• TASK INPUTS:

◇ ◇ ◇

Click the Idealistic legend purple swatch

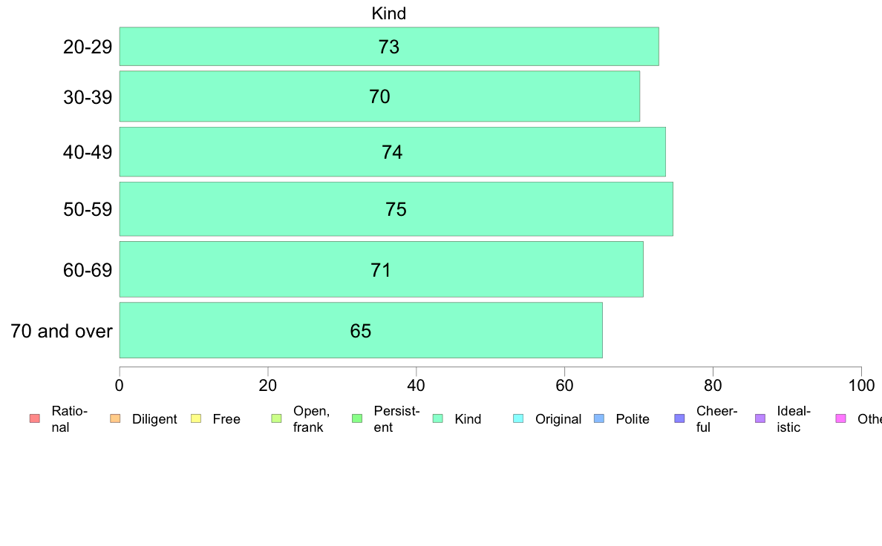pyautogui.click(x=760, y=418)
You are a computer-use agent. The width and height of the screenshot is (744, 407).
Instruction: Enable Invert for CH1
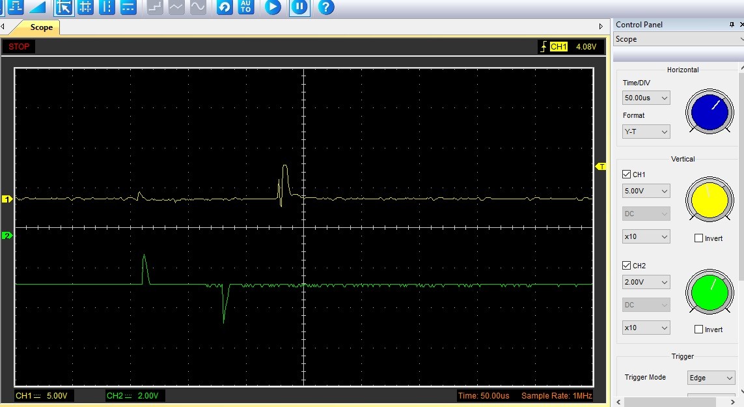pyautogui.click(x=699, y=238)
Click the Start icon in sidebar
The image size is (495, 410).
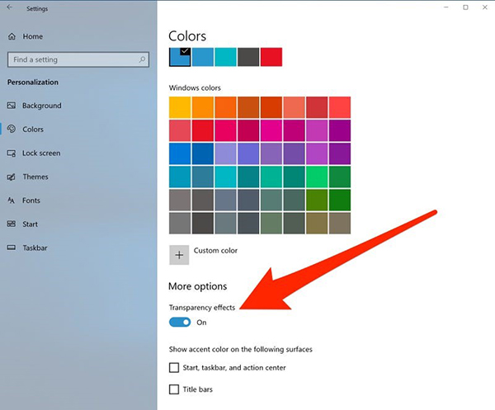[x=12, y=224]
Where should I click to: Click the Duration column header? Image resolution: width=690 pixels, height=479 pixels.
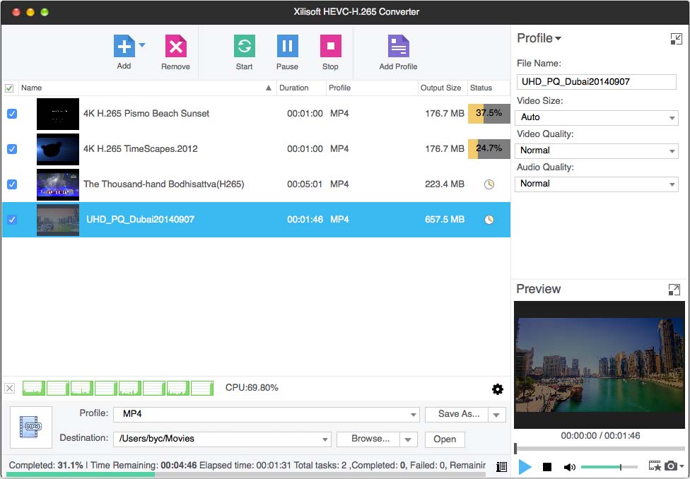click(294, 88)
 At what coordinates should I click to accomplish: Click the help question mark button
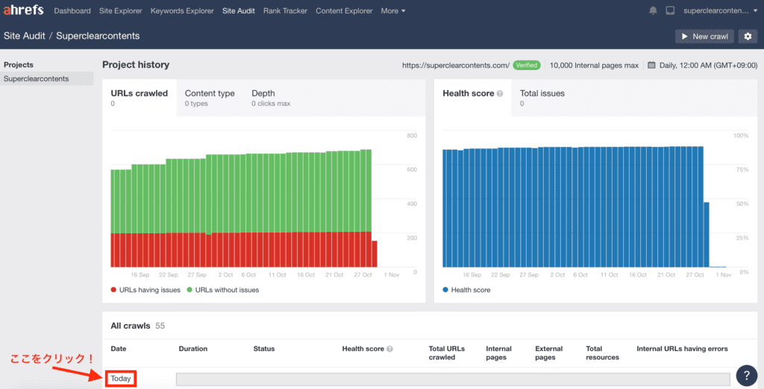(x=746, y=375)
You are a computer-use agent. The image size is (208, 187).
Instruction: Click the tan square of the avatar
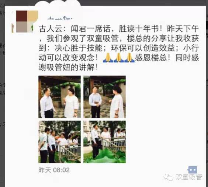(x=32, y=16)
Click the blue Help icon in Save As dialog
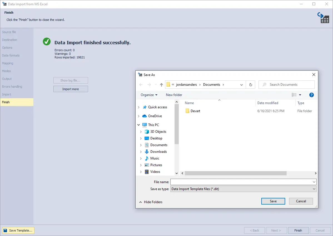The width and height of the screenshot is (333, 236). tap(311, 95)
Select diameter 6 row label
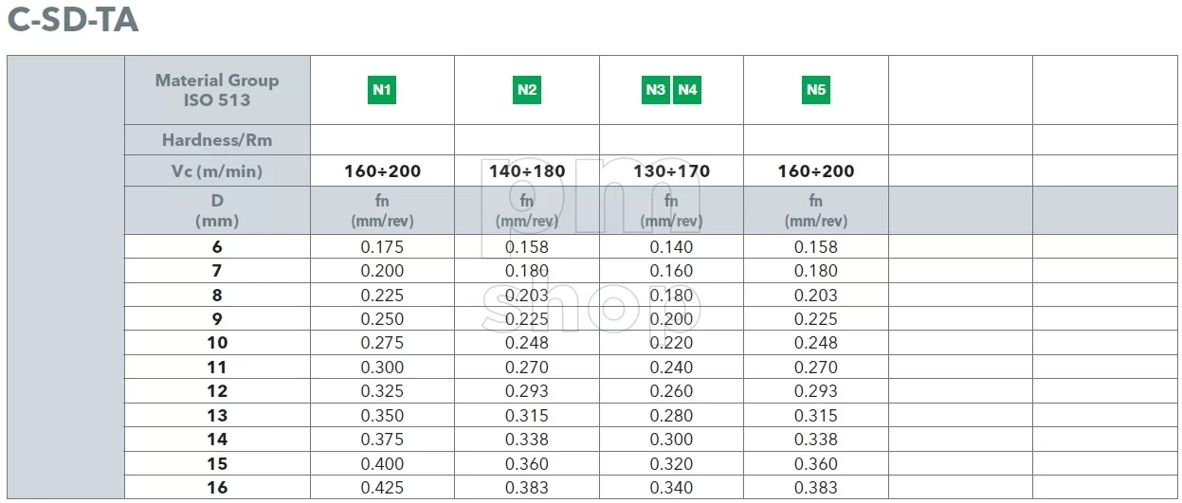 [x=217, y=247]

◇ ◇ ◇

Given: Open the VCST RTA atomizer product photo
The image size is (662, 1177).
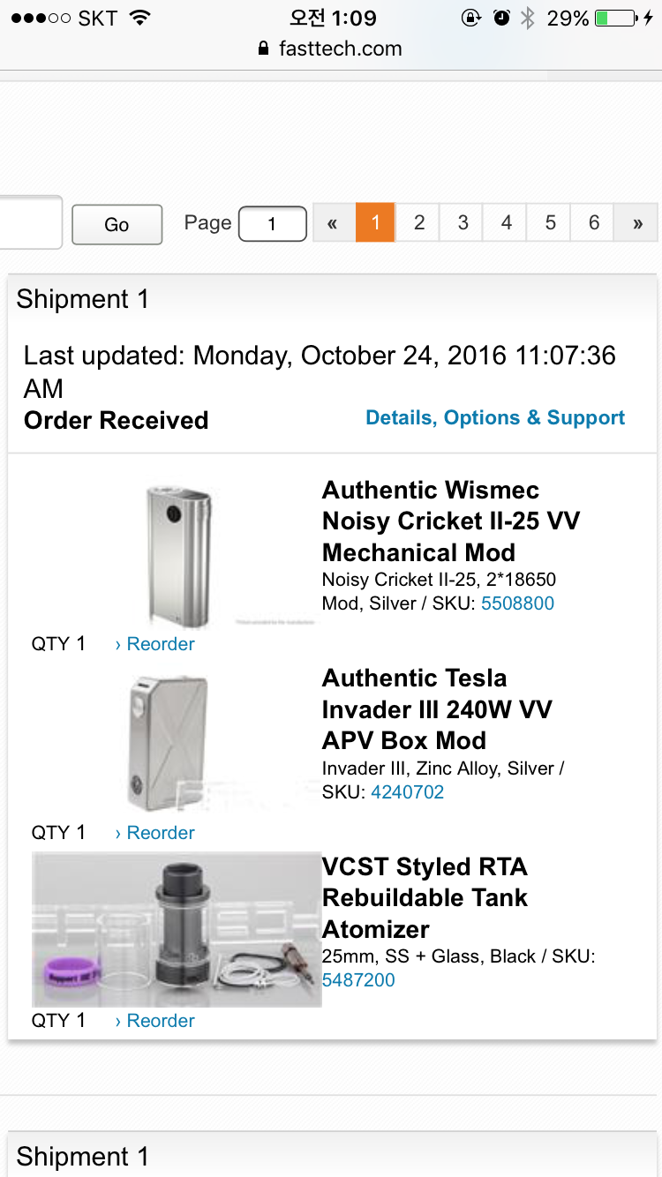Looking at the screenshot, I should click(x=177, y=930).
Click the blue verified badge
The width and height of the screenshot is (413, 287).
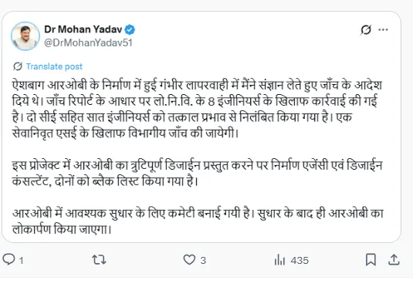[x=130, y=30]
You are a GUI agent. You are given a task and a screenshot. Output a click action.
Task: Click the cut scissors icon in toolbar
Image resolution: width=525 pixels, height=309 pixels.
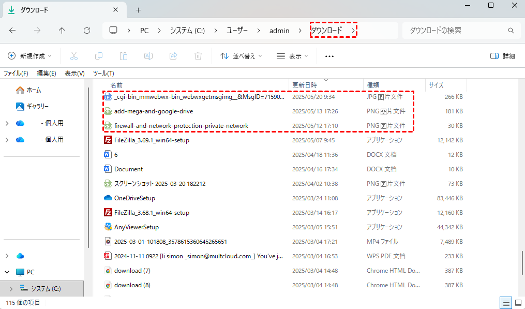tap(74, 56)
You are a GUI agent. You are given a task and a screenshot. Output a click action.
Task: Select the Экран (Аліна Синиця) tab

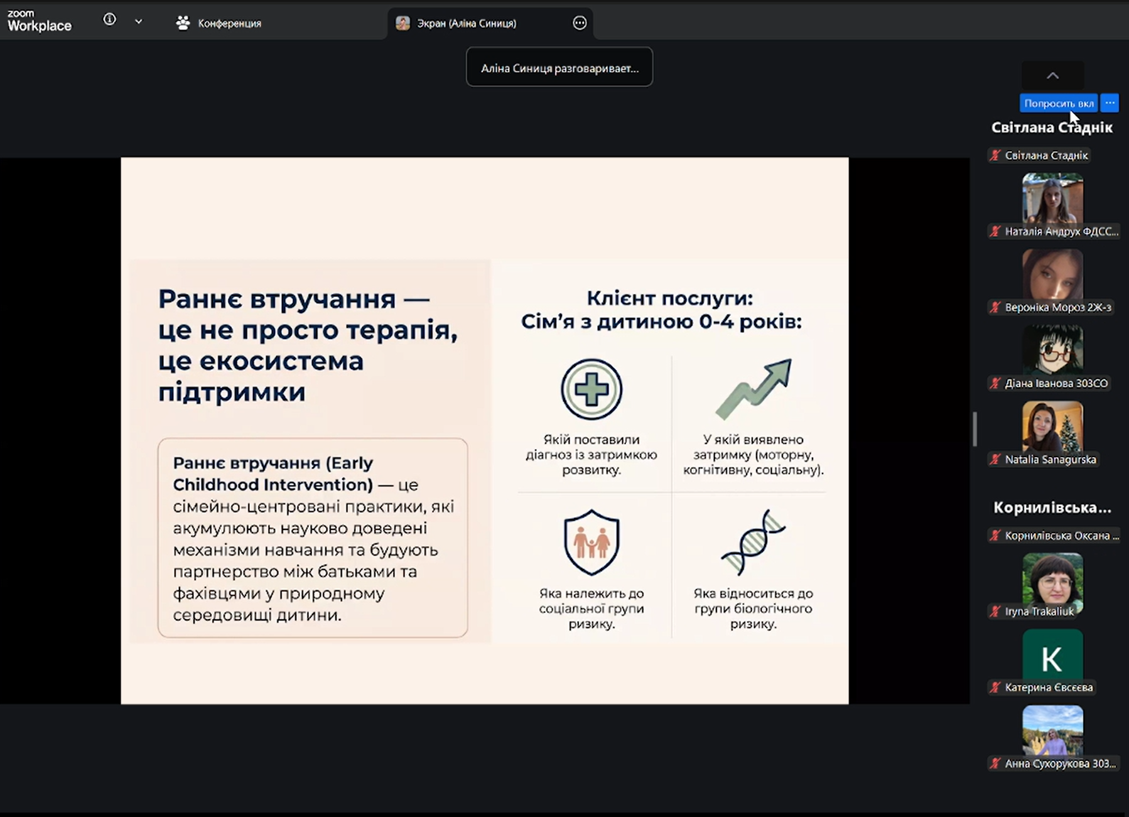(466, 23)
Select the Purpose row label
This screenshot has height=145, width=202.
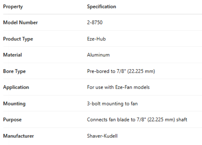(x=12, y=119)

◇ ◇ ◇

• REQUIRED ACTION:
Copy the lines of the entries above that mention "computer".

• REPLY:
You are a computer-use agent. The width and height of the screenshot is (744, 407).
You are a computer-use agent. The image size is (208, 187).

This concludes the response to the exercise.